Dataset entries>
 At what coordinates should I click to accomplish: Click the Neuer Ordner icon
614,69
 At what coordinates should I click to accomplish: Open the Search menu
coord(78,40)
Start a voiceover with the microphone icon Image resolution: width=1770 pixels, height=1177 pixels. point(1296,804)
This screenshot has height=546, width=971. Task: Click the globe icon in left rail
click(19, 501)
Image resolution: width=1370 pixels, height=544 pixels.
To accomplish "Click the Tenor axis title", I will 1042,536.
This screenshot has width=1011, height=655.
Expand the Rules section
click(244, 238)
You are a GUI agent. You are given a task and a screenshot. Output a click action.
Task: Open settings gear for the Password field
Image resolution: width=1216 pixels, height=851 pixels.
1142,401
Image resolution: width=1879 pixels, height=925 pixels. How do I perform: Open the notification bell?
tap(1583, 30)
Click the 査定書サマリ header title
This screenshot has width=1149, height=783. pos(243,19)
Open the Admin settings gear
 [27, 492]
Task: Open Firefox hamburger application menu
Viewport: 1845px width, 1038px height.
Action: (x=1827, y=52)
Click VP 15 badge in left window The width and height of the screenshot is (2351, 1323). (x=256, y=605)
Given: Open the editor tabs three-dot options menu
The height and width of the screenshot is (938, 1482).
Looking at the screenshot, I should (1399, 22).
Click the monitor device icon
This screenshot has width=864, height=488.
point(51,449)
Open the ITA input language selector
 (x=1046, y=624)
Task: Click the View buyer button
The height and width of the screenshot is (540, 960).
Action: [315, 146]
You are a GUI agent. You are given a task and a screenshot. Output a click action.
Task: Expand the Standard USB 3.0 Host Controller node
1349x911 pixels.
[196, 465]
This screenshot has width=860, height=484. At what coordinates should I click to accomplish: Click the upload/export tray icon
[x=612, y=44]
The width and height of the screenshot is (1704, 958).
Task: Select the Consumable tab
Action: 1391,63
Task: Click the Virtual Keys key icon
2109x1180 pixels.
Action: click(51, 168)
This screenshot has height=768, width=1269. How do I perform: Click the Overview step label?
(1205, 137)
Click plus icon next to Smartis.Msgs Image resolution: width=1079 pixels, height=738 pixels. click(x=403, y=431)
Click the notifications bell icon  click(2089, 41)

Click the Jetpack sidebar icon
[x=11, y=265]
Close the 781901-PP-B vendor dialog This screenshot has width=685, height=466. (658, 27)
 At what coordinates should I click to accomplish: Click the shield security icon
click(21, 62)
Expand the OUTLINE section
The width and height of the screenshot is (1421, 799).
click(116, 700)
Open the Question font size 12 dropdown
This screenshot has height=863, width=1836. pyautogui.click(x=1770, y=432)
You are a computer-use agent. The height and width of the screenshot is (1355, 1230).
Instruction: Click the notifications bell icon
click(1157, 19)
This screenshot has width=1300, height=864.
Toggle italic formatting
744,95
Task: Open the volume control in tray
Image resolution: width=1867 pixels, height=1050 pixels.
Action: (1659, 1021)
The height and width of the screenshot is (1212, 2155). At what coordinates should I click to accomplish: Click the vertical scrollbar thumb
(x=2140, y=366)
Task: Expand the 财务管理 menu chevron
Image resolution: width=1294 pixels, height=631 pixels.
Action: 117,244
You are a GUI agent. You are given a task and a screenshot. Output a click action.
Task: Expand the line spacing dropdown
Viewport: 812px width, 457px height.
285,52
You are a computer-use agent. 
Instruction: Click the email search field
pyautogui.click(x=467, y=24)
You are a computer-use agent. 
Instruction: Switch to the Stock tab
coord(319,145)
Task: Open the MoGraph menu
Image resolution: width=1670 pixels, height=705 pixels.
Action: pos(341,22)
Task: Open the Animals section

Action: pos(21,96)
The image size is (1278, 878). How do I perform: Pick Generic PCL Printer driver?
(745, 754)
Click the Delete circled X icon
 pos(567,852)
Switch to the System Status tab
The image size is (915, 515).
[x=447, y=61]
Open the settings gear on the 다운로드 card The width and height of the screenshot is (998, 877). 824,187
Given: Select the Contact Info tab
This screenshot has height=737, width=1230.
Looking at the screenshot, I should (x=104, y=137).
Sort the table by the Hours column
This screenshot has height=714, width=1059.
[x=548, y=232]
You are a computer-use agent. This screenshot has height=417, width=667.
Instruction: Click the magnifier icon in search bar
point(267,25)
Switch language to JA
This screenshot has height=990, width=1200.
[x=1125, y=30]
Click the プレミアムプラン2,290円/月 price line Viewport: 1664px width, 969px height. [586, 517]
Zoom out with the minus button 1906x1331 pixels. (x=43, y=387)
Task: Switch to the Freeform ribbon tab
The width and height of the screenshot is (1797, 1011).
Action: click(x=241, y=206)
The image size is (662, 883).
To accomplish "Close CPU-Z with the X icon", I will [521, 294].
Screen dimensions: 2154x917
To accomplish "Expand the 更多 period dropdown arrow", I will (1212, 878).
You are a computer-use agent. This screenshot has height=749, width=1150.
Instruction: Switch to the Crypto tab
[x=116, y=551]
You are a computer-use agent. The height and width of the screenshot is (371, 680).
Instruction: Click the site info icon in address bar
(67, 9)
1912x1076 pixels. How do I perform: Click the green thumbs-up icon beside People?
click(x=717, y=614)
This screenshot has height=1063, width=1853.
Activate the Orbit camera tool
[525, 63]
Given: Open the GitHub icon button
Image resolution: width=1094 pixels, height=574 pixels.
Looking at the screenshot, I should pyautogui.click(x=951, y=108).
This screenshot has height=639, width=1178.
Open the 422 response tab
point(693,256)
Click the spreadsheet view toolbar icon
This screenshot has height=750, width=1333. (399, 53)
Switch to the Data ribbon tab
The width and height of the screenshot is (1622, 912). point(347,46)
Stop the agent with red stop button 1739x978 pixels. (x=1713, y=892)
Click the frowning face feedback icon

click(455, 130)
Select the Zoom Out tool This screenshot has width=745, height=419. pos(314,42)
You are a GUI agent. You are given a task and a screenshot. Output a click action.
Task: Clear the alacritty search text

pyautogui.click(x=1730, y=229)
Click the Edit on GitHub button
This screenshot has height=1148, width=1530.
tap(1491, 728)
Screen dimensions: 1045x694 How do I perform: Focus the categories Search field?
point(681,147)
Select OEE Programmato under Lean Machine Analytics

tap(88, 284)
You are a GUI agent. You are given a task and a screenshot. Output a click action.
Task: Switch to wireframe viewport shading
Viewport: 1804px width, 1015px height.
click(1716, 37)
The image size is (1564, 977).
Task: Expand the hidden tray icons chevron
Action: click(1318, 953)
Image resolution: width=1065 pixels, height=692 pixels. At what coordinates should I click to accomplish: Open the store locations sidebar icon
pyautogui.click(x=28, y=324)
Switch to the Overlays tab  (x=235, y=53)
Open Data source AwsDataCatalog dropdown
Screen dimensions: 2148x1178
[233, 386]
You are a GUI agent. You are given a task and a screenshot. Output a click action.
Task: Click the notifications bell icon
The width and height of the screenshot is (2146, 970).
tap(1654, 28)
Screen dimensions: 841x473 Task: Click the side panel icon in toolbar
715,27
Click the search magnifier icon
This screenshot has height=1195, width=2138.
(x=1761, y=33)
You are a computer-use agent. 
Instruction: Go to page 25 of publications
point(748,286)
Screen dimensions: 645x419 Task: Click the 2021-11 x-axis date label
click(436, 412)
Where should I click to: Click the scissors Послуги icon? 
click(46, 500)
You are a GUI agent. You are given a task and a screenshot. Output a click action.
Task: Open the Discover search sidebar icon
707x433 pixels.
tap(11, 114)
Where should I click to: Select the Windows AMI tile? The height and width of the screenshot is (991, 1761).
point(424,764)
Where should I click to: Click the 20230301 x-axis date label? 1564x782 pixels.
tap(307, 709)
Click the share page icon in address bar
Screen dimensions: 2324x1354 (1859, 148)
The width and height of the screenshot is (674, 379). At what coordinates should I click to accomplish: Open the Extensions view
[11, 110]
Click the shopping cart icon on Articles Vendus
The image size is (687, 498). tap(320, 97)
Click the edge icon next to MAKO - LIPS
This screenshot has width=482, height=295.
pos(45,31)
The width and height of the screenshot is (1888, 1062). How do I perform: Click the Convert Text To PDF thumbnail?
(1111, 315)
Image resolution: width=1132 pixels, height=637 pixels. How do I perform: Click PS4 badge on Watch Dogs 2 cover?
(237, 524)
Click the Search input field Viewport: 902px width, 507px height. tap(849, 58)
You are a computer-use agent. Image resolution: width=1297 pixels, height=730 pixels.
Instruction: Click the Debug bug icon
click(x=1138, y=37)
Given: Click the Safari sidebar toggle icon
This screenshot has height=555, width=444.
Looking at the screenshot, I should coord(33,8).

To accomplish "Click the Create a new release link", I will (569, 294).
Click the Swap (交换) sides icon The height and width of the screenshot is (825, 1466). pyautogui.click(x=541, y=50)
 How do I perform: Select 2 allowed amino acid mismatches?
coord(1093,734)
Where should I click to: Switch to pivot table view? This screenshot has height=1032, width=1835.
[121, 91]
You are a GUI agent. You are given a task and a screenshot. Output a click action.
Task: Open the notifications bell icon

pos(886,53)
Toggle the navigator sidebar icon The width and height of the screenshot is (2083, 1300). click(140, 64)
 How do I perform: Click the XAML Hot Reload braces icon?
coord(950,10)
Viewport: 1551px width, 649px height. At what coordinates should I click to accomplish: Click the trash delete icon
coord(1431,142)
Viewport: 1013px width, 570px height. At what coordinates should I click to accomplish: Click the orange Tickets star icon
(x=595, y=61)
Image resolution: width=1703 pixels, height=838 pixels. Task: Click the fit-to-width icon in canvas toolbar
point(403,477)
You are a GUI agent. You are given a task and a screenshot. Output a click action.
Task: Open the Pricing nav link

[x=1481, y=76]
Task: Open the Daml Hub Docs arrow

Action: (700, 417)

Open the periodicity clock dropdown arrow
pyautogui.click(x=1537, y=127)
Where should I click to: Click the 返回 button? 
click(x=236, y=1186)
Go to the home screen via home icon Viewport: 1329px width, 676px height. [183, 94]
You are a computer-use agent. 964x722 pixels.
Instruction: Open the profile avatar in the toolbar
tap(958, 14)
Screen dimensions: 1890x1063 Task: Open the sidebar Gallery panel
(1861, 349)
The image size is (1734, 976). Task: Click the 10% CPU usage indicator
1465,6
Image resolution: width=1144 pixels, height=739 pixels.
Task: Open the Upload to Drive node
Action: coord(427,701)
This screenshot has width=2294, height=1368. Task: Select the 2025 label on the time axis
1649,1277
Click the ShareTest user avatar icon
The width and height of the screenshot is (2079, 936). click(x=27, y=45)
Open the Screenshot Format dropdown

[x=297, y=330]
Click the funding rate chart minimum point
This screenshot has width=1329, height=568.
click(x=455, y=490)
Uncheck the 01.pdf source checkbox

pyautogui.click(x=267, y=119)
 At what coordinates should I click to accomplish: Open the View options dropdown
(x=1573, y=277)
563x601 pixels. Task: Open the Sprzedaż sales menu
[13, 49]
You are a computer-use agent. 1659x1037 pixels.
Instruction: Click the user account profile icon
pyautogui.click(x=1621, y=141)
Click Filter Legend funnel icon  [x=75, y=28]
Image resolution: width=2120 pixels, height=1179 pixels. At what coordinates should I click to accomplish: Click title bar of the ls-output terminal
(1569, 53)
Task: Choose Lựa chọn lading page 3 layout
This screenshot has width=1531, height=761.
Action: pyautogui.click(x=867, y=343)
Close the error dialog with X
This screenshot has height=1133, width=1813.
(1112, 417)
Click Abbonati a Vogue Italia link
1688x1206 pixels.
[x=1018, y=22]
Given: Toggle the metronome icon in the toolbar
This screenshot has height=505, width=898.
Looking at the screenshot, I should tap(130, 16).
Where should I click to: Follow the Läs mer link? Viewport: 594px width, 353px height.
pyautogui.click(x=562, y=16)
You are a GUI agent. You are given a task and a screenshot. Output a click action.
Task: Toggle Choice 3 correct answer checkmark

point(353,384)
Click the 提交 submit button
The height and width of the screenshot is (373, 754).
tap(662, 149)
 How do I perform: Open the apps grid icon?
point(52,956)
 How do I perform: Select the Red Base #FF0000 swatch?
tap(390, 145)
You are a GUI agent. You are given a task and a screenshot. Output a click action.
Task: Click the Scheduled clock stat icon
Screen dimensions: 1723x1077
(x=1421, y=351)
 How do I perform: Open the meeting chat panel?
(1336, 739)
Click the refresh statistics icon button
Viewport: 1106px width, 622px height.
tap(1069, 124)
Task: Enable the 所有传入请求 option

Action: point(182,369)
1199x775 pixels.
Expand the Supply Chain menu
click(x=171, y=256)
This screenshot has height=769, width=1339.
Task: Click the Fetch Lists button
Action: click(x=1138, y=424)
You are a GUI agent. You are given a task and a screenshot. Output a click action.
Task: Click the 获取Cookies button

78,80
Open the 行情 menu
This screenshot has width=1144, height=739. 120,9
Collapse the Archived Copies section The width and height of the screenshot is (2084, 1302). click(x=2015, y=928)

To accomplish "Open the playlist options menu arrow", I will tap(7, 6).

WHAT YOU HAVE TO DO>
Show every line above in which the word "will" is found.

RESPONSE>
To accomplish "Click the Tenor axis title", I will 1042,536.
To accomplish "Close CPU-Z with the X icon", I will [521, 294].
To accomplish "Expand the 更多 period dropdown arrow", I will (1212, 878).
To accomplish "Click the Create a new release link", I will (569, 294).
To accomplish "Open the playlist options menu arrow", I will tap(7, 6).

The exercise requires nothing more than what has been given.